CODA Beefs up Accounting App for Salesforce.com

An emerging battle among accounting software vendors for a piece of Salesforce.com's 50,000-plus-strong customer base intensified Tuesday, as CODA announced the second version of its CODA 2go application.

CODA 2go, which has been built "natively" on Salesforce.com's Force.com platform, represents a major step up from the initial edition unveiled last year, said CODA CEO Jeremy Roche.

That release focused on accounts receivable, he said. "Now we're adding the rest of the ledger. It's a full-fledged accounting product." The new software has multicompany and multicurrency capabilities as well -- features that could make it appealing to larger or highly distributed businesses.

While the vendor only has 10 live customers for CODA 2go so far, "plenty of people are implementing it at the moment," he said. Many prospective customers have been waiting for the full accounting capabilities to be released, Roche added.

The new application will be available for download in a "test and trial" format Tuesday, with the general release coming in the next few weeks.

Pricing starts at US$125 per user per month.

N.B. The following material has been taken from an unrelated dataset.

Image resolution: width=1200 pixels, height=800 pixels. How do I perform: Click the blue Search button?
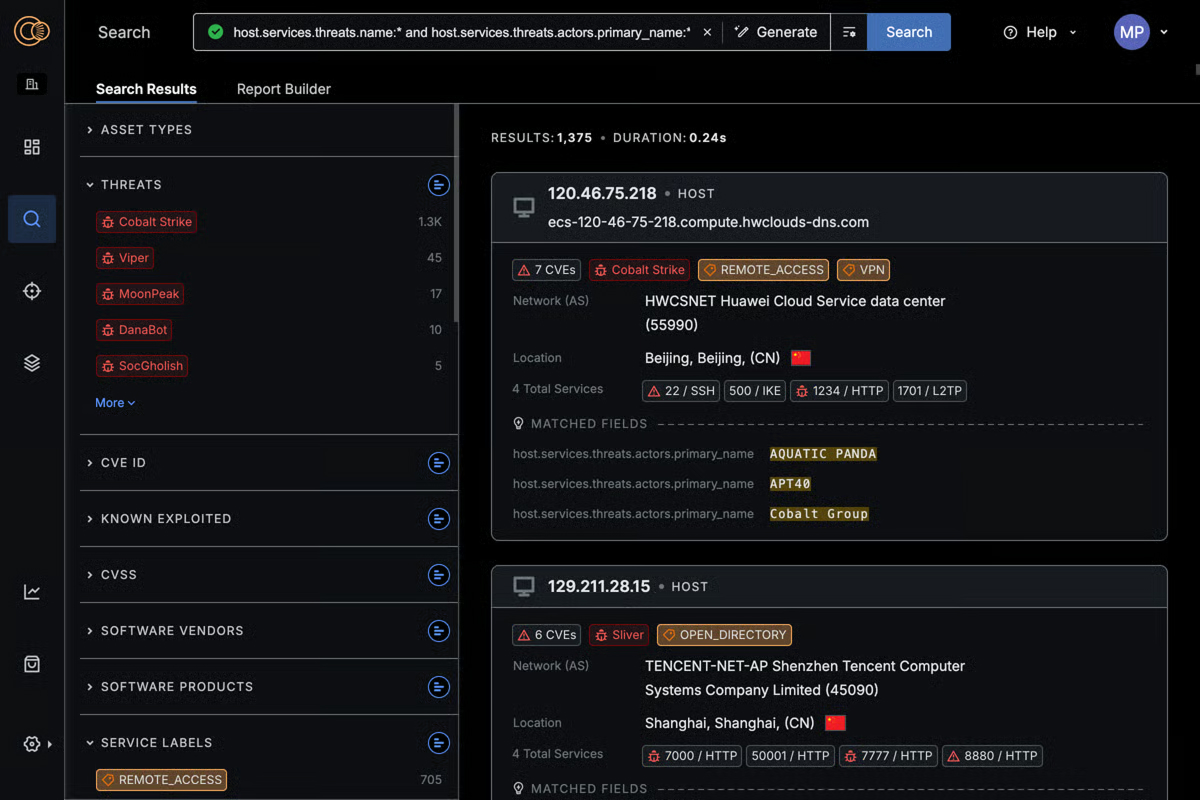[x=908, y=32]
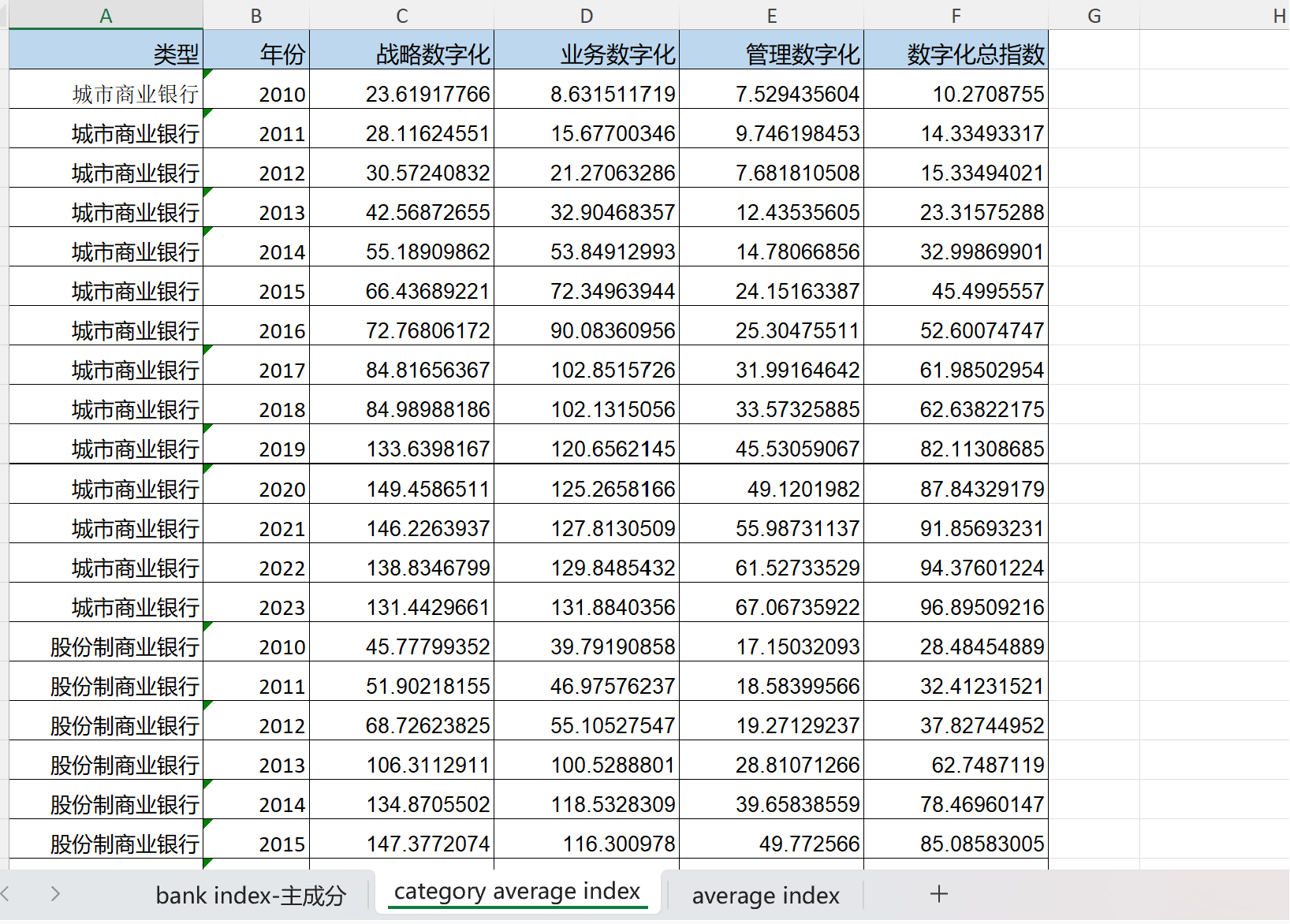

Subsequent release cycles will closely follow Salesforce.com's own schedule, and over time CODA plans to offer customers the ability to buy individual modules as well, Roche said.

CODA will be competing for Salesforce.com customers with the likes of Intacct and NetSuite.

But CODA 2go's close technological alignment with Salesforce.com could give it an edge. In addition, Salesforce.com's large user base makes the playing field quite large, Roche said. "There are a lot of people who want back office [capabilities] with Salesforce.com," he said.

CODA, which was acquired by Unit 4 Agresso last year, has been around a long time and enjoys "a good rep in the on-premise world," said 451 Group analyst China Martens. Therefore, CODA 2go may have an additional appeal for traditional accounting software customers who are contemplating SaaS, she said.

While CODA could certainly end up cannibalizing its own on-premise customer base with the on-demand offering, that scenario would be preferable to losing those customers altogether, she added.